Property developers J.J. Gallagher had purchased the bulk of the Lloyd site in 1988 and once mineshafts were filled in, decontamination was completed the land was suitable for mass retail development. A Cargo Club supermarket-style retail warehouse, part of the Nurdin and Peacock group, opened in July 1994. It was one of three Cargo Club stores in Britain, and the venture was not a success: by the end of 1995 it had been shut down following heavy losses. A B&Q DIY superstore opened on the site in 1997.
The next two units were opened in 1995 and let to Currys and PC World, and a Burger King fast food restaurant opened opposite. By this stage the area was known as Gallagher Retail Park and incorporated the nearby Ikea and Cargo Club stores.
A further phase was completed in 2000, with Furniture Village, Furnitureland and ScS, while Currys moved to a new store in this phase (the largest electrical superstore in Europe on its completion) and their original unit was re-let to furniture retailer MFI, who remained there until the business went into liquidation eight years later. Pizza Hut and KFC opened fast food restaurants in 2002.
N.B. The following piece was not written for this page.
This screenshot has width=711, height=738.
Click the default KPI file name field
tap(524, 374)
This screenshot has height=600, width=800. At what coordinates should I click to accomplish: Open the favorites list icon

Next and later TK Maxx, Outfit, Boots and Mamas & Papas opened in the refurbished phase next to Currys after they moved to the site, with the Next store being the first unit to open in this phase in late 2005. Both Currys and PC World are now known as 'Megastores'.
In 2016, successful German supermarket chain Lidl opened a new distribution centre just off Wood Green Road, on land near Junction 9 Retail Park.
New stores, including a Marks and Spencer Simply Food supermarket, Nandos, Smash Burger and Costa are due to open in 2017.
Quantum print and packaging Limited employs 30 people since relocating to Wednesbury in 2013 from their Willenhall base. The Factory occupies a 30000 sq ft site in the town centre
A ballad about cock-fighting in the town called "Wedgebury Cocking" or "Wednesbury Cocking" became well known in the 19th century. It begins:
At Wednesbury there was a cocking,
A match between Newton and Skrogging;
The colliers and nailers left work,
And all to Spittles' went jogging
To see this noble sport.
Many noted men there resorted,
And though they'd but little money,
Yet that they freely sported.
These gardens occupy the site of the graff or fighting platform of the stronghold built by Ethelfleda, princess of Mercia, daughter of King Alfred the Great, about A.D.916 when she fortified Wednesbury against the Danes.